Testing Oracle Cloud Services control plane is prohibited
You cannot perform Security Testing against Oracle-managed and Oracle-deployed resources used in the delivery of your Oracle Cloud Services, including control planes elements, common cloud services, and container layers.
Tools and methodology
Port and vulnerability scanning should be performed in non-aggressive mode only.
You are strictly prohibited from attempting Denial of Service (DoS) attacks and from utilizing any tools or services in a manner that performs Denial of Service (DoS) attacks or simulations of such, or any “load testing” against any Oracle Cloud Service. Additionally, you must not conduct any tests that will exceed the bandwidth quota or any other subscribed resource for your Cloud Services.
Reverse engineering and source code analysis is not allowed.
The use of screen scraping technology (outside the purpose of capturing a single screen to report a bug or documenting the unexpected behavior of a cloud application) is also prohibited.
Service-specific conditions for testing
Oracle Cloud Infrastructure
Security Tests must comply with the terms of this Testing Policy.
Customers seeking to test the security of the resources they have deployed or configured within their OCI tenancy but NOT test the underlying OCI services themselves need not execute a Security Testing Addendum. OCI services include the OCI console, OCI APIs and OCI Cloud Services (such as Compute, Storage and Autonomous Database).They need only notify Oracle 5 business days prior to the start of intended Security Testing using the Oracle Cloud Security Testing Request Form, and must conduct such testing in accordance with the terms of this Testing Policy.

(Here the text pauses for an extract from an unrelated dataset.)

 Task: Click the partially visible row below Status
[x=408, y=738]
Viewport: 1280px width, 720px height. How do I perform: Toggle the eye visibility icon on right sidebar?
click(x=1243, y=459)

Oracle Cloud for Industries
Security Tests must comply with the terms of this Testing Policy. Only the general limitations apply for Oracle Cloud for Industries.
Oracle Cloud Applications
Security Tests must comply with the terms of this Testing Policy. Only the general limitations apply for Oracle Cloud Applications.
Oracle NetSuite
Security Tests must comply with the terms of this Testing Policy. Additionally, NetSuite customers wishing to perform security testing must leverage a NetSuite third-party tester in a dedicated test environment.
Customer Success Services (CSS)
Security Tests must comply with the terms of this Testing Policy.
CSS customers, including but not limited to ACS and MCS customers, must obtain a formal approval to conduct a Security Tests of these services no less than 30 business days prior to the requested testing start date. A customer can obtain such formal approval from Oracle through its designated Oracle point of contact and by completing a Testing Request Form.
Additionally, the Security Tests must be conducted within the access privileges granted to the customer as per their contract with Oracle. Oracle does not grant any additional privileges for the purpose of the Security Tests. This includes, but is not limited to, user accounts, user rights, firewall ports, network protocols and links. Finally, all Security Tests must be conducted from the customer’s network over a VPN/dedicated link, or over the Internet. Customer Security Tests may not be conducted from within an Oracle-owned network.
Oracle MultiCloud Solutions
Security Testing of Oracle Cloud Services which are deployed by Oracle in the data center of a MultiCloud Provider (e.g., Microsoft Azure, AWS or Google Cloud) must comply with the terms of this Testing Policy.
However, with respect to Security Testing of any services (including as part of the Cloud Services) provided by a MultiCloud Provider (including physical security, environmental, and/or network controls provided by the MultiCloud Provider), the customer may conduct such tests only to the extent permitted by their separate agreement with the applicable MultiCloud Provider. In addition, Oracle is not obligated to conduct Security Testing on behalf of a customer of any services (including as part of the Cloud Services) performed by a MultiCloud Provider.